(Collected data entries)
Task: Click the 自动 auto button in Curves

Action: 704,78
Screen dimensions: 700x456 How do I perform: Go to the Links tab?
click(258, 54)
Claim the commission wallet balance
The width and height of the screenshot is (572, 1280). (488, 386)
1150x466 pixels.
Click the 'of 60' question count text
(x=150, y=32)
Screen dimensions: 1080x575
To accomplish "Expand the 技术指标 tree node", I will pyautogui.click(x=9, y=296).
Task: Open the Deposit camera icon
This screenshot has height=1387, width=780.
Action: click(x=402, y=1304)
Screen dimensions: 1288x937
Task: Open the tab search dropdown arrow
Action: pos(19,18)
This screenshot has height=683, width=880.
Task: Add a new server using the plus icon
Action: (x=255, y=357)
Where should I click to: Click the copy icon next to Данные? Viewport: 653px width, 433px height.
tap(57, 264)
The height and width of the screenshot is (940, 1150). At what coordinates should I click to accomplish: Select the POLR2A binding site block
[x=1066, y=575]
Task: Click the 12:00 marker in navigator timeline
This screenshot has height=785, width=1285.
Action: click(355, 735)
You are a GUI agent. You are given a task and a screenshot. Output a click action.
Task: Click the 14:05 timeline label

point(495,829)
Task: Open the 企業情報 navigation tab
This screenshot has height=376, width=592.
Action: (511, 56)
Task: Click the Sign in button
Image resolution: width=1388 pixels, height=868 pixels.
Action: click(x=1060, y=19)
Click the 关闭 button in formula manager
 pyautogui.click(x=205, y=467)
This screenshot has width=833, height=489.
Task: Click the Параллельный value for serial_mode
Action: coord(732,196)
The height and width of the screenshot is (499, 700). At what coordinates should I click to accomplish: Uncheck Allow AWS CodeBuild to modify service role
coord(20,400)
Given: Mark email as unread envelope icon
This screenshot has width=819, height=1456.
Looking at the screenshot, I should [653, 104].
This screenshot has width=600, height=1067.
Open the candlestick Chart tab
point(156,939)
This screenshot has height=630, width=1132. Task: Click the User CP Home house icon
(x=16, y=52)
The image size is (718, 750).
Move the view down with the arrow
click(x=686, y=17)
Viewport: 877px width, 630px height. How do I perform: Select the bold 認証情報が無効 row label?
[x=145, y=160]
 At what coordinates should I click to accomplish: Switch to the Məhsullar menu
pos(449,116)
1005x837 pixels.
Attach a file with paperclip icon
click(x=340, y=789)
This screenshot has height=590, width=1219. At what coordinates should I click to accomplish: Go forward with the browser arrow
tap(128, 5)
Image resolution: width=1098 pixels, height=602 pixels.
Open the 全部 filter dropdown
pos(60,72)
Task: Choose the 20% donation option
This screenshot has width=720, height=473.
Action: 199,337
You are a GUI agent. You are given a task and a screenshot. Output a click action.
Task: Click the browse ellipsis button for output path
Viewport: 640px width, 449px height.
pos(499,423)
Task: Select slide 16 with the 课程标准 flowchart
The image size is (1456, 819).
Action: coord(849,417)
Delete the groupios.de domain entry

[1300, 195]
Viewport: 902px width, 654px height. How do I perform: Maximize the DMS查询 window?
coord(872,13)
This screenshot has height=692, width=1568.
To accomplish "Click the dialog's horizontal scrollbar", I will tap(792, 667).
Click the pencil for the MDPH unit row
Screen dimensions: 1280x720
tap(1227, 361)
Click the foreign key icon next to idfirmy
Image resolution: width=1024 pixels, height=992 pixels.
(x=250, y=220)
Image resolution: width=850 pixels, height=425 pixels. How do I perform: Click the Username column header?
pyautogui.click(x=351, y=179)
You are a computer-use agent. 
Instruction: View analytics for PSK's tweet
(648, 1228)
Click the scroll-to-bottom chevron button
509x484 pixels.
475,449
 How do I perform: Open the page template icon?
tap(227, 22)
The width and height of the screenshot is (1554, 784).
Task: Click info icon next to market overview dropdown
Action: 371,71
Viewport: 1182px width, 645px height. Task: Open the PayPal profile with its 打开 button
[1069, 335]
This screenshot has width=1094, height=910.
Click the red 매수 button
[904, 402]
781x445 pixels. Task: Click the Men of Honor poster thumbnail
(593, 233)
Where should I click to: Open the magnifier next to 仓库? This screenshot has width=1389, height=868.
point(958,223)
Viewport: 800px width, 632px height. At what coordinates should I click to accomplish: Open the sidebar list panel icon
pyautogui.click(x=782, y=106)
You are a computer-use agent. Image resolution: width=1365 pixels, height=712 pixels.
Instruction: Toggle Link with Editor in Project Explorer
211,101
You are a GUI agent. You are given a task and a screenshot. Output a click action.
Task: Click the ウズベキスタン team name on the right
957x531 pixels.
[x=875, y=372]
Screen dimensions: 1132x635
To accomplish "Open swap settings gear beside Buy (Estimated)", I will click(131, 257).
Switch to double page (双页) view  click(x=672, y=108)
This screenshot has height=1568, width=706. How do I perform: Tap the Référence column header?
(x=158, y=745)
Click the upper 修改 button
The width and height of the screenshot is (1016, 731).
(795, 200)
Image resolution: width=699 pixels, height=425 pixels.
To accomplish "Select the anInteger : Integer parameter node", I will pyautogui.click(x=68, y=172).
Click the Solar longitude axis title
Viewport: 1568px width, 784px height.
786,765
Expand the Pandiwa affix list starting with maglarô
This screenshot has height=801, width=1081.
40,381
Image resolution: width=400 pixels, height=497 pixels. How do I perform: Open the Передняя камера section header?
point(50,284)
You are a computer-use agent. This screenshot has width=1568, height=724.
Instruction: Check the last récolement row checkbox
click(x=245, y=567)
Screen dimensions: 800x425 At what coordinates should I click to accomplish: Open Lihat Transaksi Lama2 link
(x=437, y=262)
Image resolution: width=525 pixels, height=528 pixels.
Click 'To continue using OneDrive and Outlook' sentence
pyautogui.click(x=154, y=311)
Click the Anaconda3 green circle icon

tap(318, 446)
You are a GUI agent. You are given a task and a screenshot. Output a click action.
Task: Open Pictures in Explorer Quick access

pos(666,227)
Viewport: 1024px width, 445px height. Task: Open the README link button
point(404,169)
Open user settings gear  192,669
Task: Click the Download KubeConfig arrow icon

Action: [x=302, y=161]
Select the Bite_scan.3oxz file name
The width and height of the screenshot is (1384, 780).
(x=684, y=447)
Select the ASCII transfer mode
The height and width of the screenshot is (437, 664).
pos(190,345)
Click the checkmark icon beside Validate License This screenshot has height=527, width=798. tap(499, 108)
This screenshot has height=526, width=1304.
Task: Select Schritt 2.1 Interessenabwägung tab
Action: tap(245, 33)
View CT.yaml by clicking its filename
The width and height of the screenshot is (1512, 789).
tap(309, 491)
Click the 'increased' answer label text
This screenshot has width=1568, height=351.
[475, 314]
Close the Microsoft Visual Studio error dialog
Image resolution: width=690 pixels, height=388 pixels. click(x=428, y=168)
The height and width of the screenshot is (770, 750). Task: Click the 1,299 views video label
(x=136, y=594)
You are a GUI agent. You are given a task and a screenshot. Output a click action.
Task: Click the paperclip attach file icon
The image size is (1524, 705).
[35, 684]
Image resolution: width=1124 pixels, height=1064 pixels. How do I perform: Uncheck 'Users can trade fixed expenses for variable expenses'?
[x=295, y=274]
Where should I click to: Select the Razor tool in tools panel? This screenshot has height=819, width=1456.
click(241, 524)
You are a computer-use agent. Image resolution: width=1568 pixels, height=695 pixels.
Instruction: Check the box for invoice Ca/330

» TASK DESCRIPTION:
All of the data above needs to be retyped exactly, with each line as it stands.

» TASK ANSWER:
Task: Click the 自动 auto button in Curves

Action: 704,78
Screen dimensions: 700x456 How do I perform: Go to the Links tab?
click(258, 54)
Claim the commission wallet balance
The width and height of the screenshot is (572, 1280). (488, 386)
1150x466 pixels.
Click the 'of 60' question count text
(x=150, y=32)
Screen dimensions: 1080x575
To accomplish "Expand the 技术指标 tree node", I will pyautogui.click(x=9, y=296).
Task: Open the Deposit camera icon
This screenshot has height=1387, width=780.
Action: click(x=402, y=1304)
Screen dimensions: 1288x937
Task: Open the tab search dropdown arrow
Action: pos(19,18)
This screenshot has height=683, width=880.
Task: Add a new server using the plus icon
Action: (x=255, y=357)
Where should I click to: Click the copy icon next to Данные? Viewport: 653px width, 433px height.
tap(57, 264)
The height and width of the screenshot is (940, 1150). At what coordinates should I click to accomplish: Select the POLR2A binding site block
[x=1066, y=575]
Task: Click the 12:00 marker in navigator timeline
This screenshot has height=785, width=1285.
Action: click(355, 735)
You are a GUI agent. You are given a task and a screenshot. Output a click action.
Task: Click the 14:05 timeline label

point(495,829)
Task: Open the 企業情報 navigation tab
This screenshot has height=376, width=592.
Action: (511, 56)
Task: Click the Sign in button
Image resolution: width=1388 pixels, height=868 pixels.
Action: click(x=1060, y=19)
Click the 关闭 button in formula manager
 pyautogui.click(x=205, y=467)
This screenshot has width=833, height=489.
Task: Click the Параллельный value for serial_mode
Action: coord(732,196)
The height and width of the screenshot is (499, 700). At what coordinates should I click to accomplish: Uncheck Allow AWS CodeBuild to modify service role
coord(20,400)
Given: Mark email as unread envelope icon
This screenshot has width=819, height=1456.
Looking at the screenshot, I should [653, 104].
This screenshot has width=600, height=1067.
Open the candlestick Chart tab
point(156,939)
This screenshot has height=630, width=1132. Task: Click the User CP Home house icon
(x=16, y=52)
The image size is (718, 750).
Move the view down with the arrow
click(x=686, y=17)
Viewport: 877px width, 630px height. How do I perform: Select the bold 認証情報が無効 row label?
[x=145, y=160]
 At what coordinates should I click to accomplish: Switch to the Məhsullar menu
pos(449,116)
1005x837 pixels.
Attach a file with paperclip icon
click(x=340, y=789)
This screenshot has height=590, width=1219. At what coordinates should I click to accomplish: Go forward with the browser arrow
tap(128, 5)
Image resolution: width=1098 pixels, height=602 pixels.
Open the 全部 filter dropdown
pos(60,72)
Task: Choose the 20% donation option
This screenshot has width=720, height=473.
Action: 199,337
You are a GUI agent. You are given a task and a screenshot. Output a click action.
Task: Click the browse ellipsis button for output path
Viewport: 640px width, 449px height.
pos(499,423)
Task: Select slide 16 with the 课程标准 flowchart
The image size is (1456, 819).
Action: coord(849,417)
Delete the groupios.de domain entry

[1300, 195]
Viewport: 902px width, 654px height. How do I perform: Maximize the DMS查询 window?
coord(872,13)
This screenshot has height=692, width=1568.
To accomplish "Click the dialog's horizontal scrollbar", I will tap(792, 667).
Click the pencil for the MDPH unit row
Screen dimensions: 1280x720
tap(1227, 361)
Click the foreign key icon next to idfirmy
Image resolution: width=1024 pixels, height=992 pixels.
(x=250, y=220)
Image resolution: width=850 pixels, height=425 pixels. How do I perform: Click the Username column header?
pyautogui.click(x=351, y=179)
You are a computer-use agent. 
Instruction: View analytics for PSK's tweet
(648, 1228)
Click the scroll-to-bottom chevron button
509x484 pixels.
475,449
 How do I perform: Open the page template icon?
tap(227, 22)
The width and height of the screenshot is (1554, 784).
Task: Click info icon next to market overview dropdown
Action: 371,71
Viewport: 1182px width, 645px height. Task: Open the PayPal profile with its 打开 button
[1069, 335]
This screenshot has width=1094, height=910.
Click the red 매수 button
[904, 402]
781x445 pixels. Task: Click the Men of Honor poster thumbnail
(593, 233)
Where should I click to: Open the magnifier next to 仓库? This screenshot has width=1389, height=868.
point(958,223)
Viewport: 800px width, 632px height. At what coordinates should I click to accomplish: Open the sidebar list panel icon
pyautogui.click(x=782, y=106)
You are a computer-use agent. Image resolution: width=1365 pixels, height=712 pixels.
Instruction: Toggle Link with Editor in Project Explorer
211,101
You are a GUI agent. You are given a task and a screenshot. Output a click action.
Task: Click the ウズベキスタン team name on the right
957x531 pixels.
[x=875, y=372]
Screen dimensions: 1132x635
To accomplish "Open swap settings gear beside Buy (Estimated)", I will click(131, 257).
Switch to double page (双页) view  click(x=672, y=108)
This screenshot has height=1568, width=706. How do I perform: Tap the Référence column header?
(x=158, y=745)
Click the upper 修改 button
The width and height of the screenshot is (1016, 731).
(795, 200)
Image resolution: width=699 pixels, height=425 pixels.
To accomplish "Select the anInteger : Integer parameter node", I will pyautogui.click(x=68, y=172).
Click the Solar longitude axis title
Viewport: 1568px width, 784px height.
786,765
Expand the Pandiwa affix list starting with maglarô
This screenshot has height=801, width=1081.
40,381
Image resolution: width=400 pixels, height=497 pixels. How do I perform: Open the Передняя камера section header?
point(50,284)
You are a computer-use agent. This screenshot has width=1568, height=724.
Instruction: Check the last récolement row checkbox
click(x=245, y=567)
Screen dimensions: 800x425 At what coordinates should I click to accomplish: Open Lihat Transaksi Lama2 link
(x=437, y=262)
Image resolution: width=525 pixels, height=528 pixels.
Click 'To continue using OneDrive and Outlook' sentence
pyautogui.click(x=154, y=311)
Click the Anaconda3 green circle icon

tap(318, 446)
You are a GUI agent. You are given a task and a screenshot. Output a click action.
Task: Open Pictures in Explorer Quick access

pos(666,227)
Viewport: 1024px width, 445px height. Task: Open the README link button
point(404,169)
Open user settings gear  192,669
Task: Click the Download KubeConfig arrow icon

Action: [x=302, y=161]
Select the Bite_scan.3oxz file name
The width and height of the screenshot is (1384, 780).
(x=684, y=447)
Select the ASCII transfer mode
The height and width of the screenshot is (437, 664).
pos(190,345)
Click the checkmark icon beside Validate License This screenshot has height=527, width=798. tap(499, 108)
This screenshot has height=526, width=1304.
Task: Select Schritt 2.1 Interessenabwägung tab
Action: tap(245, 33)
View CT.yaml by clicking its filename
The width and height of the screenshot is (1512, 789).
tap(309, 491)
Click the 'increased' answer label text
This screenshot has width=1568, height=351.
[475, 314]
Close the Microsoft Visual Studio error dialog
Image resolution: width=690 pixels, height=388 pixels. click(x=428, y=168)
The height and width of the screenshot is (770, 750). Task: Click the 1,299 views video label
(x=136, y=594)
You are a GUI agent. You are given a task and a screenshot. Output a click action.
Task: Click the paperclip attach file icon
The image size is (1524, 705).
[35, 684]
Image resolution: width=1124 pixels, height=1064 pixels. How do I perform: Uncheck 'Users can trade fixed expenses for variable expenses'?
[x=295, y=274]
Where should I click to: Select the Razor tool in tools panel? This screenshot has height=819, width=1456.
click(241, 524)
You are a computer-use agent. Image resolution: width=1568 pixels, height=695 pixels.
Instruction: Check the box for invoice Ca/330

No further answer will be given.